[Start of Attachment]

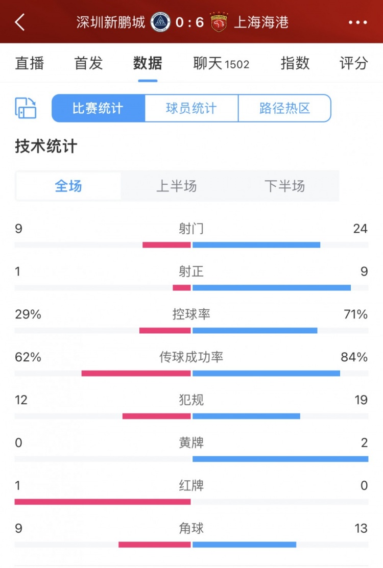The image size is (383, 568).
Task: Tap the screen rotate icon
Action: point(26,108)
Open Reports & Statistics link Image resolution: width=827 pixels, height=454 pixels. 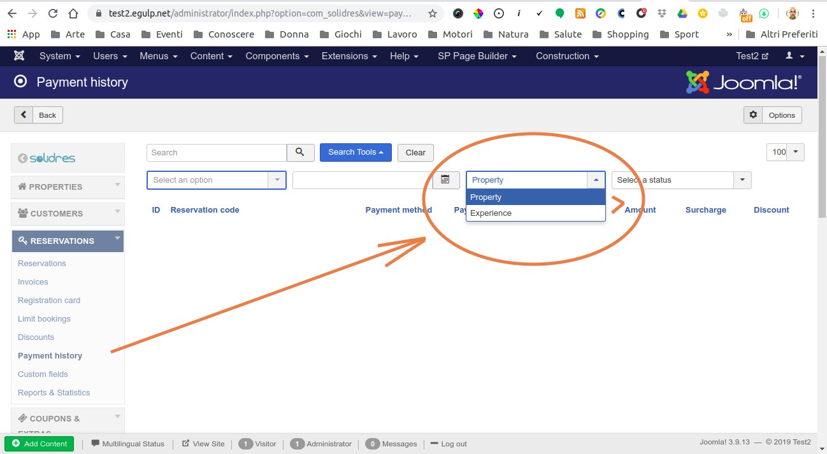pyautogui.click(x=54, y=393)
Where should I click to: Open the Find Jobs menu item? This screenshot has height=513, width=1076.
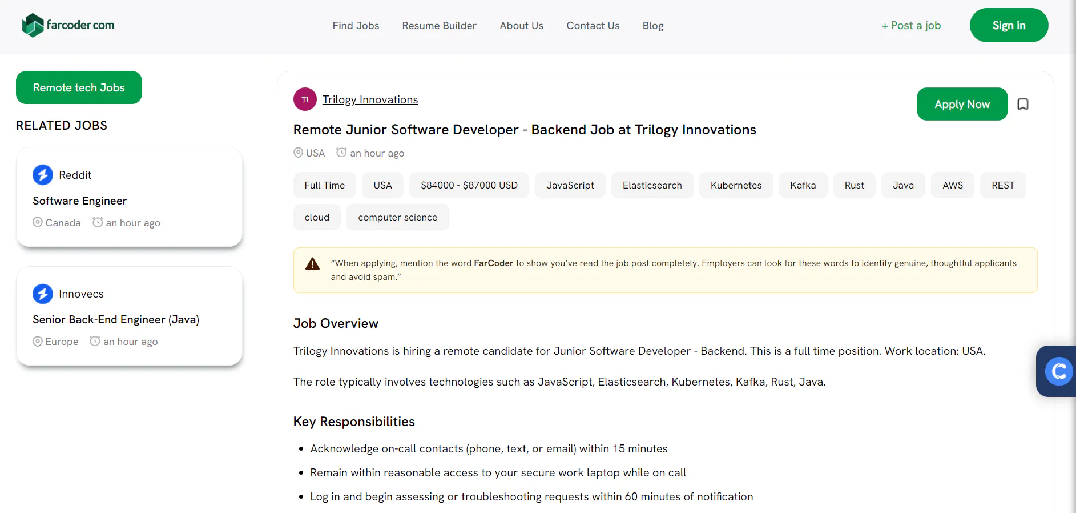click(356, 26)
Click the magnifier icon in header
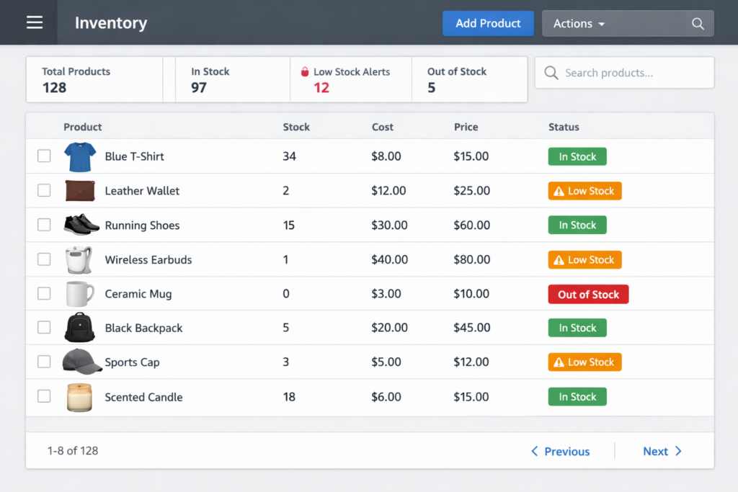Image resolution: width=738 pixels, height=492 pixels. (x=697, y=24)
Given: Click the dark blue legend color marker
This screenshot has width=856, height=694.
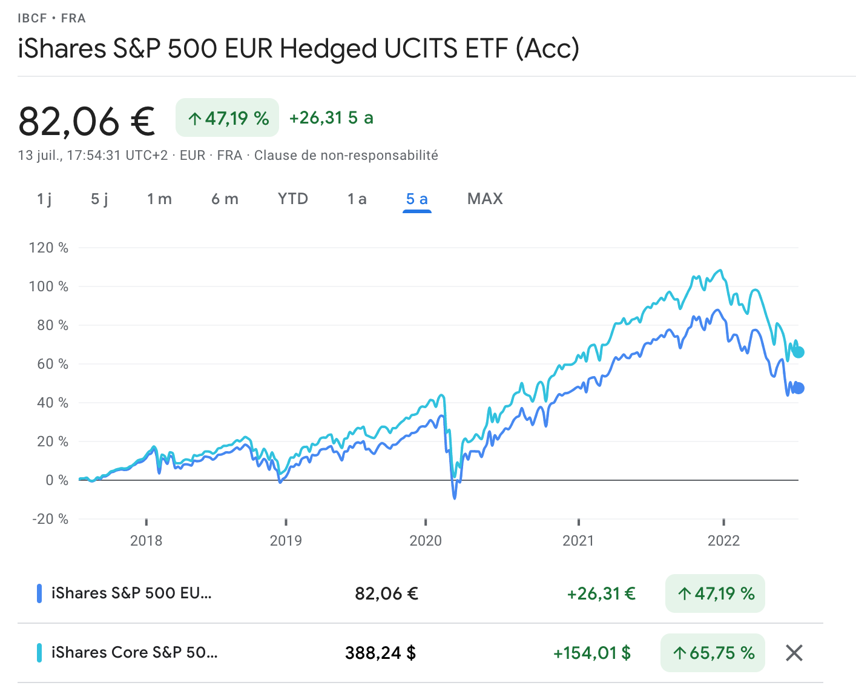Looking at the screenshot, I should [x=39, y=593].
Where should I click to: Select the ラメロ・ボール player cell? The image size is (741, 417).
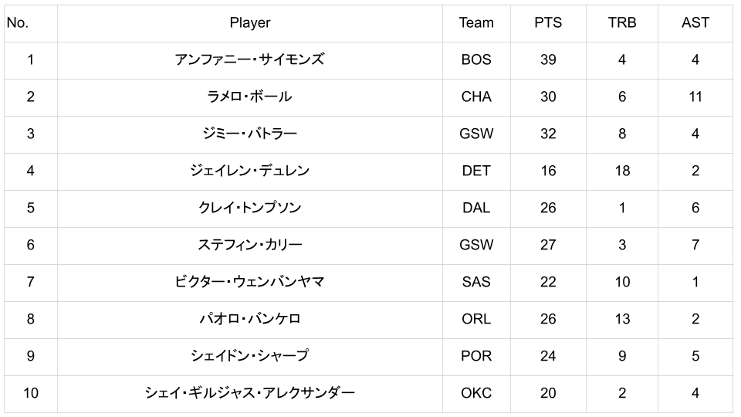pyautogui.click(x=249, y=97)
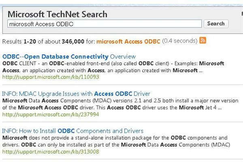Click the 'ODBC CLIENT' snippet under first result
The height and width of the screenshot is (162, 243).
[x=19, y=63]
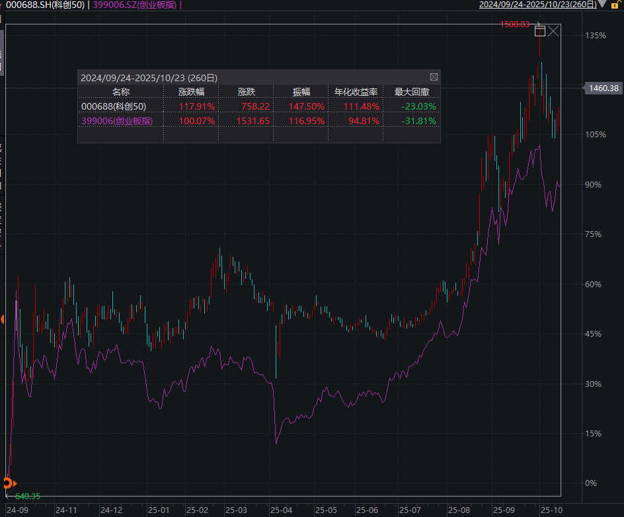Viewport: 624px width, 517px height.
Task: Click the 25-04 label on time axis
Action: (281, 510)
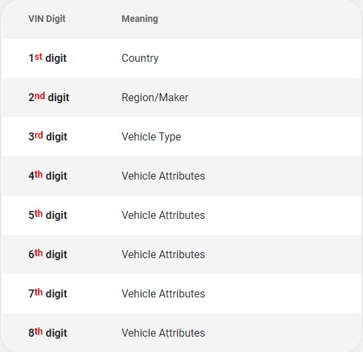Click Vehicle Attributes in the 4th digit row
This screenshot has width=363, height=352.
163,176
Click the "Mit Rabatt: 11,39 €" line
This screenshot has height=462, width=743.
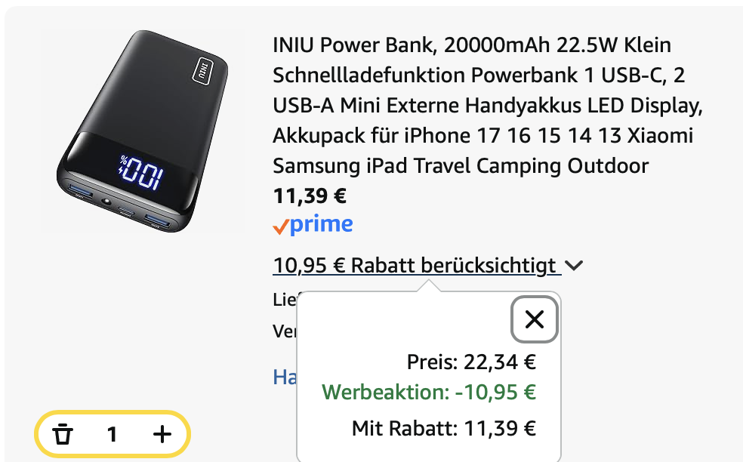443,430
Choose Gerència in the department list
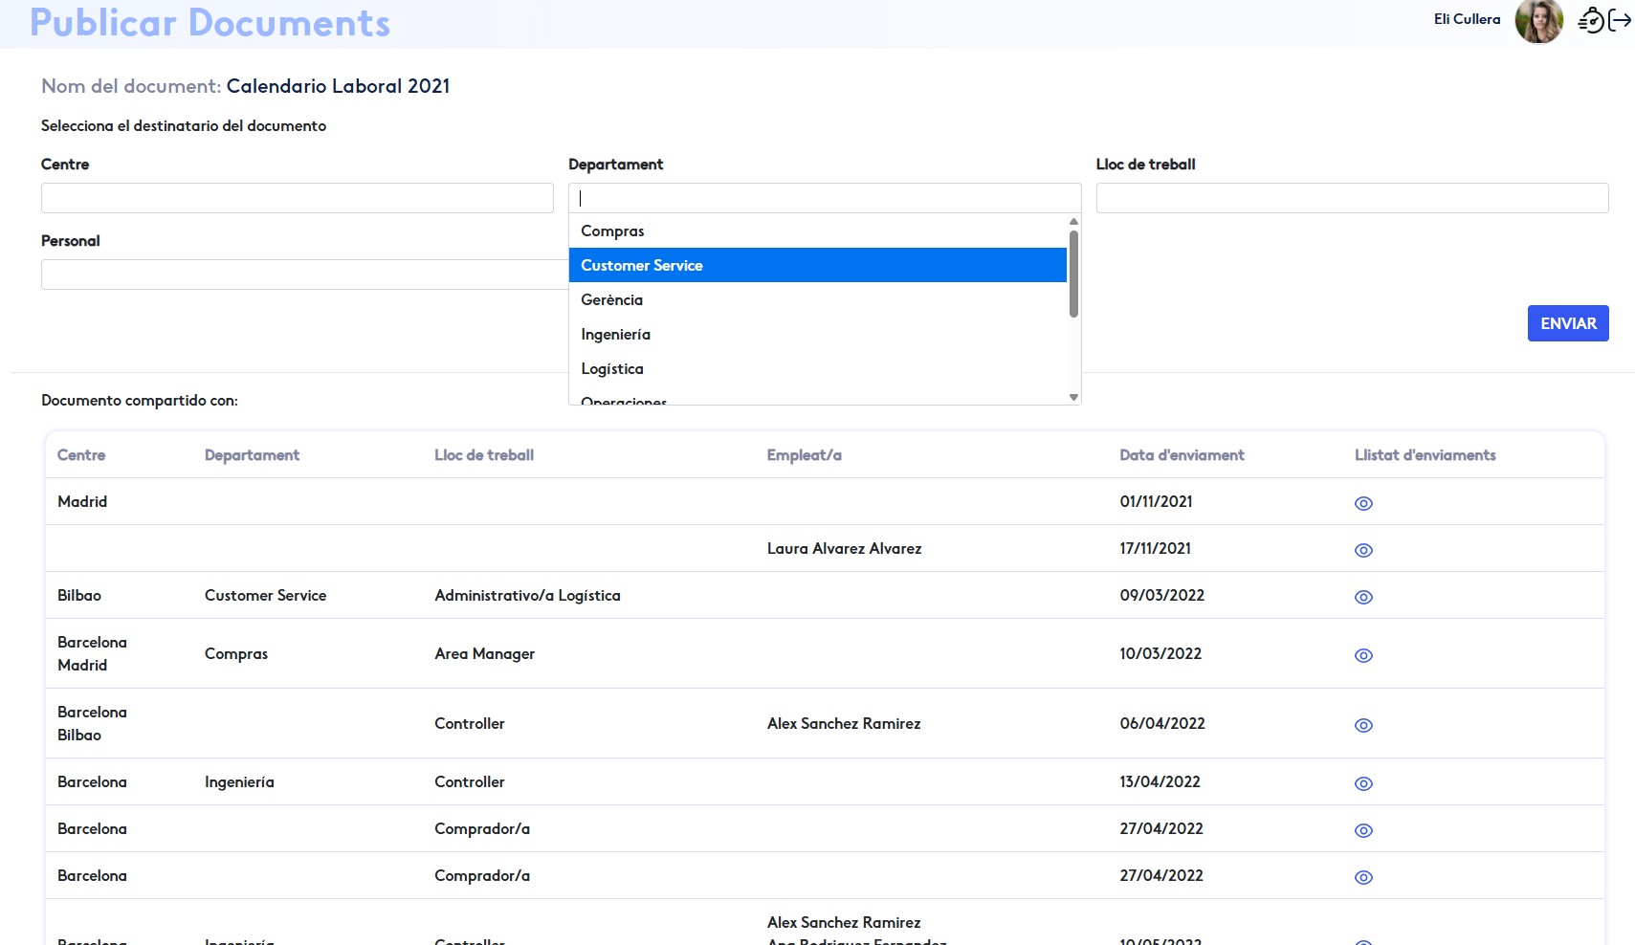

[End of Attachment]

Each line from the one containing "This screenshot has width=856, height=694." through the last line of the listing must be copied exactly, and the pictures must not be.

- [Answer section]:
This screenshot has width=856, height=694.
Looking at the screenshot, I should [x=39, y=593].
Where should I click to: Select the ラメロ・ボール player cell? The image size is (741, 417).
pyautogui.click(x=249, y=97)
Click the 'ODBC CLIENT' snippet under first result
The height and width of the screenshot is (162, 243).
[x=19, y=63]
Viewport: 624px width, 517px height.
Task: Click the 25-04 label on time axis
Action: (281, 510)
Click Vehicle Attributes in the 4th digit row
This screenshot has width=363, height=352.
163,176
Click the "Mit Rabatt: 11,39 €" line
This screenshot has height=462, width=743.
443,430
Choose Gerència in the department list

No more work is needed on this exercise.